The positive power of whatever it is pushing you forward into a brighter future you're helping to create.

Proportional representation advocacy has been like that. Every step of the way, our path has been lined with a life improvement goal and camaraderie. This is in stark opposition to the No side, who have thrived on bitterness. 

Personified by Andrew Wilkinson, PR's opponents have resorted to soul-sucking falsehoods to find support.

They've claimed whoppers like currently invisible fringe groups will be elected (a vote threshold ensures they won't), they've said rural areas will lose their voices (PR actually enhances local representation), and that "stable" majorities get things done (the Liberals took hundreds of days off from sitting in the legislature during their day, ensuring exactly nothing got done).

These are just a few of the lies they have fed B.C. voters.

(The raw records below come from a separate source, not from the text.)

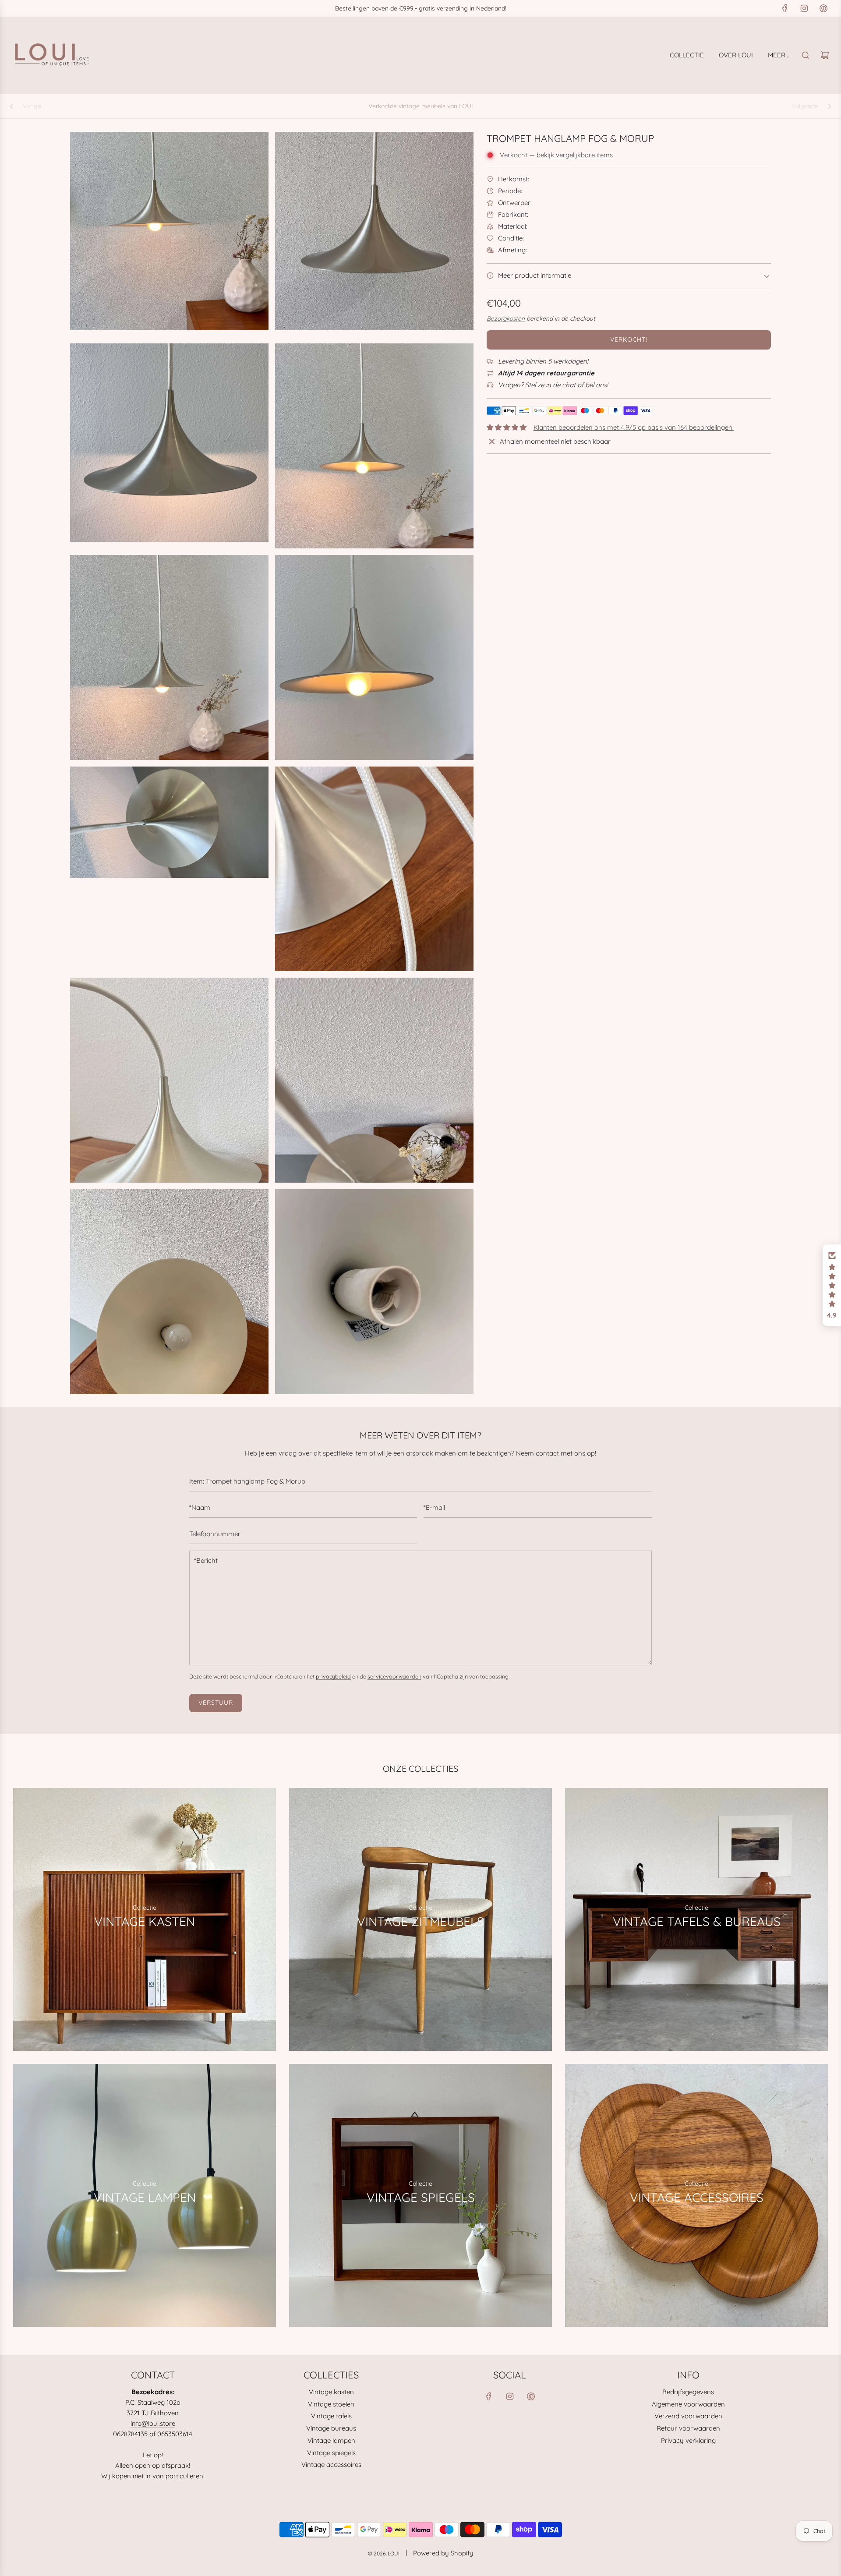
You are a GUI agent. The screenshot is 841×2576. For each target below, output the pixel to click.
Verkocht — (556, 155)
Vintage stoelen (331, 2404)
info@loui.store (153, 2423)
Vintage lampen (331, 2440)
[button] (832, 1285)
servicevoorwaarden (394, 1676)
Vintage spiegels (331, 2453)
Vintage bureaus (331, 2428)
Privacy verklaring (688, 2440)
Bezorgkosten (506, 318)
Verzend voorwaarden (688, 2416)
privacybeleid (333, 1676)
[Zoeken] (805, 55)
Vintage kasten (331, 2392)
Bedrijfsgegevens (688, 2392)
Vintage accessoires (331, 2464)
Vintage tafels (331, 2416)
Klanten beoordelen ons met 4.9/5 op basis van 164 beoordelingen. (634, 427)
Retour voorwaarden (688, 2428)
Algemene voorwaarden (688, 2404)
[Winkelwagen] (824, 55)
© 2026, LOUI (383, 2553)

Who could reasonably fight against a system that is more fair, more democratic? Who wouldn't want increased voter turnout, higher environmental and economic performance, improved voices for Indigenous peoples, and a vote that finally counts? 

When you look at both sides of the debate, and one has smiles on their faces when they talk, while the other looks scared and miserable, this is a pretty good indication that the No side is only worried about their self interests.

I like fairness, and I think it's high time our voting methods tried their best to be that way.